▶ **Objective 1**
Using the health-worker recruitment piece below, state whether each statement agrees with it, answering yes or no and quoting the deciding words: (a) The resolution was adopted during last month's World Health Assembly. (b) The opinion piece ran in the New York Times. (c) The Global Code asks rich nations to meet their own internal demands.

---- Text provided

Jun 2 2010
U.S. Should Curb Active Recruitment Of Health Professionals From Developing Countries
In a Seattle Times opinion piece Amy Hagopian of the University of Washington, Eric Williams of Physicians for Human Rights and Emily deRiel of the Health Alliance International reflect on the recent adoption of a resolution "to prevent health-worker brain drain from developing countries" during the World Health Assembly last month. "Low-income countries invest significant resources to train health workers" and "[a]ctive recruitment of their doctors and nurses systematically deprives communities and entire populations of their right to health," the authors write. "The Global Code of Practice on the International Recruitment of Health Personnel (.pdf) … calls on rich nations to meet their own internal demands without taking health workers away from countries that can least afford to lose them."

--------
---- Provided data

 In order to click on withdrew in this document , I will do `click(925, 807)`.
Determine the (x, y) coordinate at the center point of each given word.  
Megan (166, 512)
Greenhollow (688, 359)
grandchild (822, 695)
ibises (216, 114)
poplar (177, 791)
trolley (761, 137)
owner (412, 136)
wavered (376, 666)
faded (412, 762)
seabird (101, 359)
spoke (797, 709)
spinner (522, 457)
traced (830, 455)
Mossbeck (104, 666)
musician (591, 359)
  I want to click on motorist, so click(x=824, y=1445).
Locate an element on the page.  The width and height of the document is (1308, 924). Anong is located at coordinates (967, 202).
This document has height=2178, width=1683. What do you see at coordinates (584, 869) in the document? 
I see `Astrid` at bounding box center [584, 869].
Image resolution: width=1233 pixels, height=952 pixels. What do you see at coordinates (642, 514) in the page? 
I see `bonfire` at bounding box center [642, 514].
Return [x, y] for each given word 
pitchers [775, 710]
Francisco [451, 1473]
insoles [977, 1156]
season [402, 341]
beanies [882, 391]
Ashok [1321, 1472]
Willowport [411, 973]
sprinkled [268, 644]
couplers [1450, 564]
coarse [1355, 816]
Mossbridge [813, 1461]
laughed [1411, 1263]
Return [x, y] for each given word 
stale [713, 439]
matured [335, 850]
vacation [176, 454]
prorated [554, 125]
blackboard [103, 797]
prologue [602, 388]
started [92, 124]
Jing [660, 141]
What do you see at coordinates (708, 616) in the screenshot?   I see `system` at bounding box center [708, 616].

--------

▶ **Objective 2**
Return the rows verbatim, covering the stretch from the first row through the line that contains "Jing [660, 141]".

▶ **Exercise result 1**
(a) Yes: "during the World Health Assembly last month"
(b) No: "In a Seattle Times opinion piece"
(c) Yes: "calls on rich nations to meet their own internal demands without taking health workers away from countries that can least afford to lose them"

▶ **Exercise result 2**
 In order to click on withdrew in this document , I will do `click(925, 807)`.
Determine the (x, y) coordinate at the center point of each given word.  
Megan (166, 512)
Greenhollow (688, 359)
grandchild (822, 695)
ibises (216, 114)
poplar (177, 791)
trolley (761, 137)
owner (412, 136)
wavered (376, 666)
faded (412, 762)
seabird (101, 359)
spoke (797, 709)
spinner (522, 457)
traced (830, 455)
Mossbeck (104, 666)
musician (591, 359)
  I want to click on motorist, so click(x=824, y=1445).
Locate an element on the page.  The width and height of the document is (1308, 924). Anong is located at coordinates (967, 202).
This document has height=2178, width=1683. What do you see at coordinates (584, 869) in the document? 
I see `Astrid` at bounding box center [584, 869].
Image resolution: width=1233 pixels, height=952 pixels. What do you see at coordinates (642, 514) in the page? 
I see `bonfire` at bounding box center [642, 514].
Return [x, y] for each given word 
pitchers [775, 710]
Francisco [451, 1473]
insoles [977, 1156]
season [402, 341]
beanies [882, 391]
Ashok [1321, 1472]
Willowport [411, 973]
sprinkled [268, 644]
couplers [1450, 564]
coarse [1355, 816]
Mossbridge [813, 1461]
laughed [1411, 1263]
Return [x, y] for each given word 
stale [713, 439]
matured [335, 850]
vacation [176, 454]
prorated [554, 125]
blackboard [103, 797]
prologue [602, 388]
started [92, 124]
Jing [660, 141]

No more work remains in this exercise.